Bilal El Makhoukhi a un tout autre parcours qu’Abdeslam et Abrini. Les enquêteurs voyaient en lui “Abou Imrane”, l’homme qui avait récupéré et caché les armes que les terroristes du 22 mars 2016 détenaient dans leur planque de la rue Max Roos à Schaerbeek.

Il l’a longtemps nié. Lors d’une dernière audition, en juillet 2022, il a avoué que c’était bien lui. Aujourd’hui, il reconnaît que les écoutes réalisées à la prison de Bruges, dans lesquelles on l’entend parler de ces armes avec Mohamed Abrini, l’ont convaincu de passer aux aveux.

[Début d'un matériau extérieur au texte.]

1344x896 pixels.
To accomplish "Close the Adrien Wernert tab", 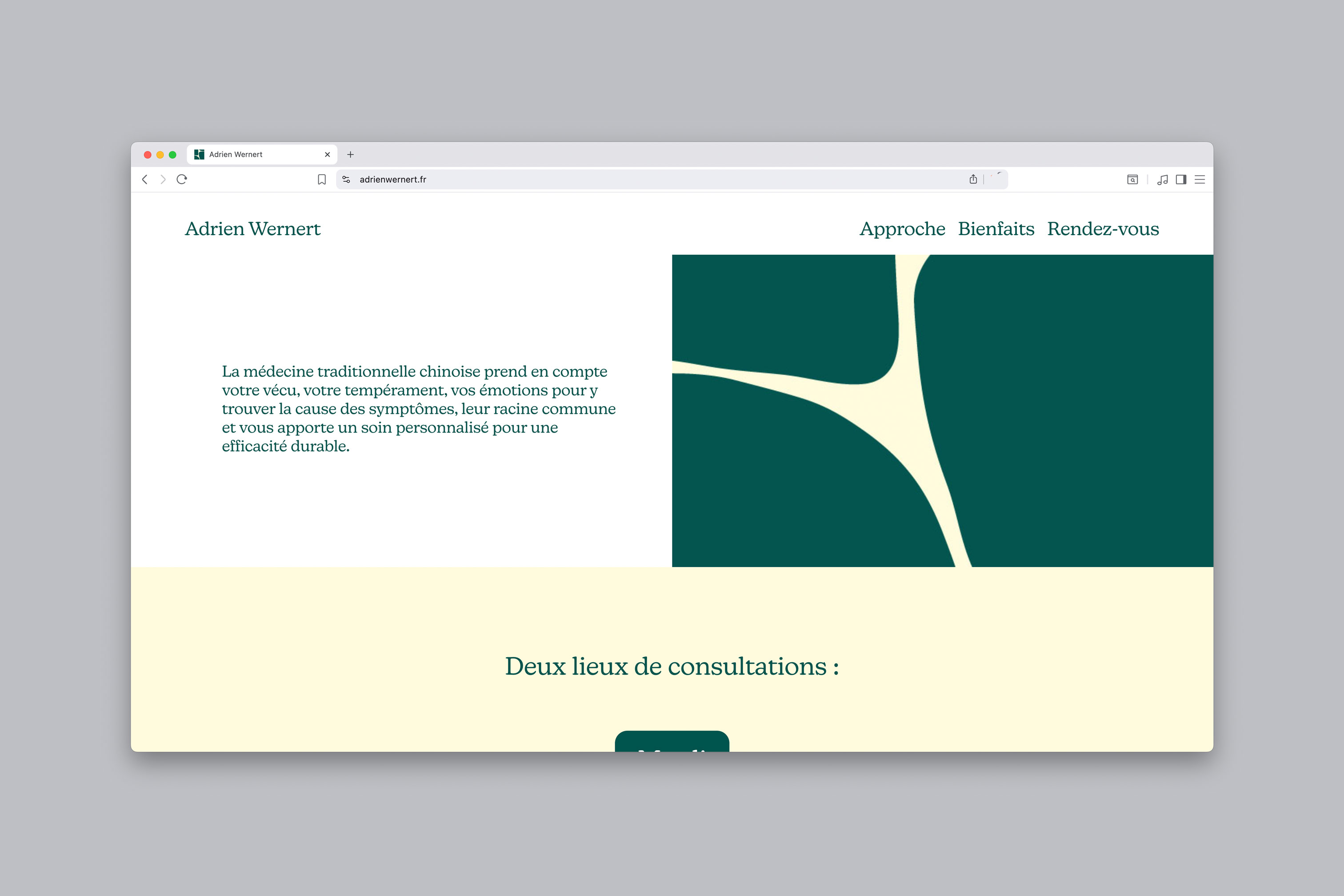I will (328, 154).
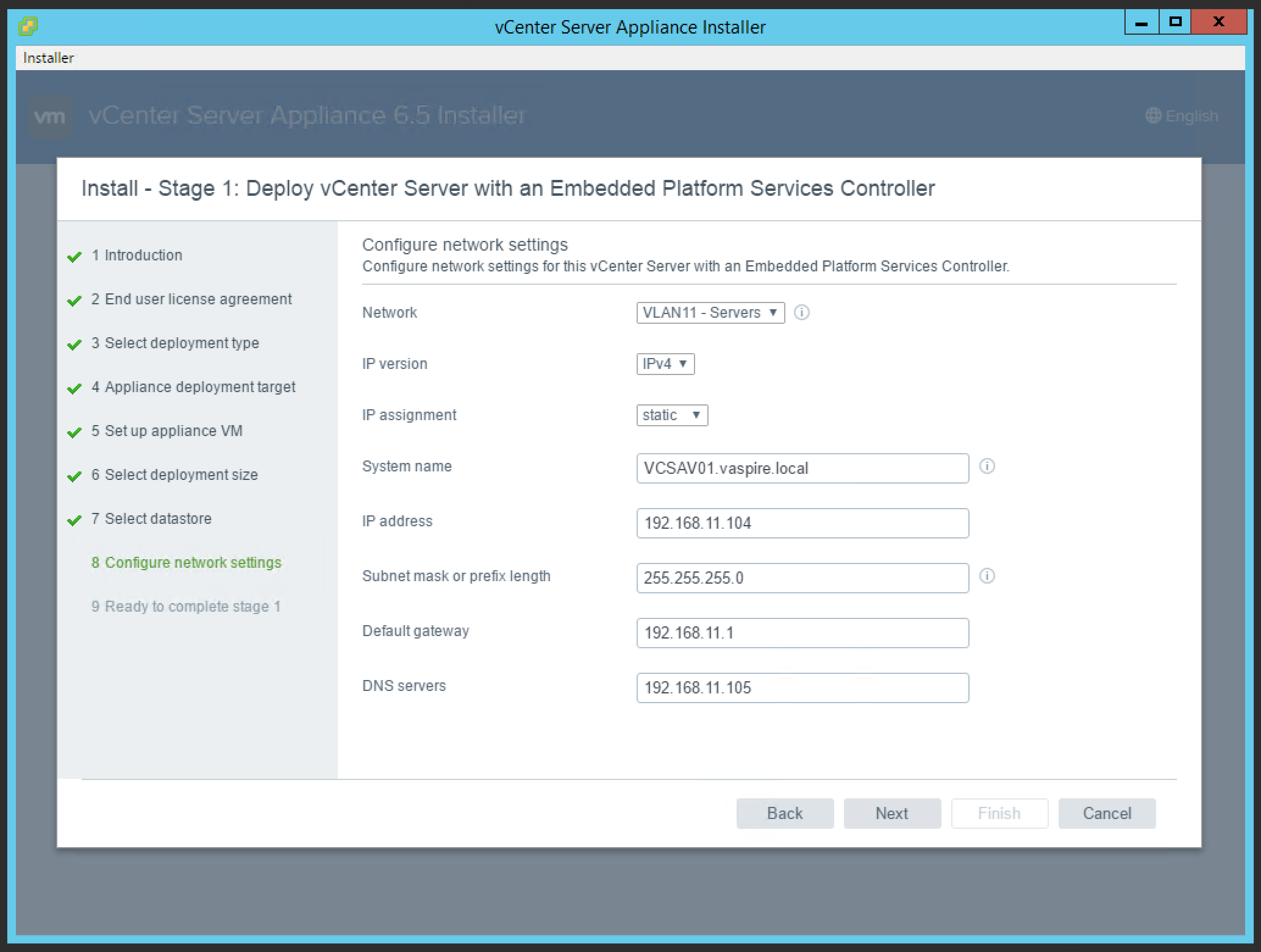Select the IP address input field
Viewport: 1261px width, 952px height.
[x=802, y=523]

Bilal El Makhoukhi assume en effet son passé de terroriste. Il reconnaît sa participation dans les événements qui ont conduit aux attentats. Il le reconnaît sans peine : parti en Syrie rejoindre les rangs du djihad. Il y a rencontré Najim Laachraoui, qui se fera exploser à Zaventem. En Syrie, il a été atteint d’une balle au pied. Il n’est pas rentré en Belgique de gaîté de cœur. “J’étais bien amoché”, dit-il.

Il a voulu se faire soigner en Syrie, et ensuite en Turquie mais cela n’a pas marché. Les médecins l’ont amputé en Belgique. Il le concède : “A mon retour, j’étais déprimé. J’avais envie de retourner en Syrie”. Condamné dans le dossier Sharia4Belgium, il a terminé de purger sa peine sous bracelet électronique, sept jours avant les attentats du 22 mars 2016. Il sera réarrêté.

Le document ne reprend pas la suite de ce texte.